= How to complete this task =
Nothing in the records may be dropped. Retype them all exactly.

[Stored records]

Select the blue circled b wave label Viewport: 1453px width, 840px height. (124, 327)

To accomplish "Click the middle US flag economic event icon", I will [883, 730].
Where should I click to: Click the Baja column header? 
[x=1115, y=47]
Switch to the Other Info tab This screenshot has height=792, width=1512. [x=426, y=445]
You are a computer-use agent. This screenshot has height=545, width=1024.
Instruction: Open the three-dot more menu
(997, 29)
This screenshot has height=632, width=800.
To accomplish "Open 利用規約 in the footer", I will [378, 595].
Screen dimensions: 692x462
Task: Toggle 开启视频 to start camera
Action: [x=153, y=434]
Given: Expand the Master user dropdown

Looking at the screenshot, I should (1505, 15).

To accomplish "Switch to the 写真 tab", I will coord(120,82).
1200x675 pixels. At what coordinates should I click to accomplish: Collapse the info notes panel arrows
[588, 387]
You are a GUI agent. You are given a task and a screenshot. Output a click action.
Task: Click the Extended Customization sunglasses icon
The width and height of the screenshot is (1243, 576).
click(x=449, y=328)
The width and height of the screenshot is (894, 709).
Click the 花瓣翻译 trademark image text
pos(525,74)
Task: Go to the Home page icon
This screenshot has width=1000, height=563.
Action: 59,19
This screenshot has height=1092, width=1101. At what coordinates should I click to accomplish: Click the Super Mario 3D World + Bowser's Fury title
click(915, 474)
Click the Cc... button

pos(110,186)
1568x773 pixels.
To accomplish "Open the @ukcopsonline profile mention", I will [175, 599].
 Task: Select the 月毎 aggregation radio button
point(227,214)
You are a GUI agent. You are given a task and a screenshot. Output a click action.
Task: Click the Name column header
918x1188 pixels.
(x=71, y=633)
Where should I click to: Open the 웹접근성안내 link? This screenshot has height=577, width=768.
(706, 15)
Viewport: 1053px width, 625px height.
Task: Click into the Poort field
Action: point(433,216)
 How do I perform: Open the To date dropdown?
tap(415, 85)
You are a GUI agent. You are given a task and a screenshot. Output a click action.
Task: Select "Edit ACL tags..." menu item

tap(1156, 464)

= Written reply =
Select the blue circled b wave label Viewport: 1453px width, 840px height. (124, 327)

To accomplish "Click the middle US flag economic event icon", I will [883, 730].
Where should I click to: Click the Baja column header? 
[x=1115, y=47]
Switch to the Other Info tab This screenshot has height=792, width=1512. [x=426, y=445]
You are a computer-use agent. This screenshot has height=545, width=1024.
Instruction: Open the three-dot more menu
(997, 29)
This screenshot has height=632, width=800.
To accomplish "Open 利用規約 in the footer", I will [378, 595].
Screen dimensions: 692x462
Task: Toggle 开启视频 to start camera
Action: [x=153, y=434]
Given: Expand the Master user dropdown

Looking at the screenshot, I should (1505, 15).

To accomplish "Switch to the 写真 tab", I will coord(120,82).
1200x675 pixels. At what coordinates should I click to accomplish: Collapse the info notes panel arrows
[588, 387]
You are a GUI agent. You are given a task and a screenshot. Output a click action.
Task: Click the Extended Customization sunglasses icon
The width and height of the screenshot is (1243, 576).
click(x=449, y=328)
The width and height of the screenshot is (894, 709).
Click the 花瓣翻译 trademark image text
pos(525,74)
Task: Go to the Home page icon
This screenshot has width=1000, height=563.
Action: 59,19
This screenshot has height=1092, width=1101. At what coordinates should I click to accomplish: Click the Super Mario 3D World + Bowser's Fury title
click(915, 474)
Click the Cc... button

pos(110,186)
1568x773 pixels.
To accomplish "Open the @ukcopsonline profile mention", I will [175, 599].
 Task: Select the 月毎 aggregation radio button
point(227,214)
You are a GUI agent. You are given a task and a screenshot. Output a click action.
Task: Click the Name column header
918x1188 pixels.
(x=71, y=633)
Where should I click to: Open the 웹접근성안내 link? This screenshot has height=577, width=768.
(706, 15)
Viewport: 1053px width, 625px height.
Task: Click into the Poort field
Action: point(433,216)
 How do I perform: Open the To date dropdown?
tap(415, 85)
You are a GUI agent. You are given a task and a screenshot. Output a click action.
Task: Select "Edit ACL tags..." menu item

tap(1156, 464)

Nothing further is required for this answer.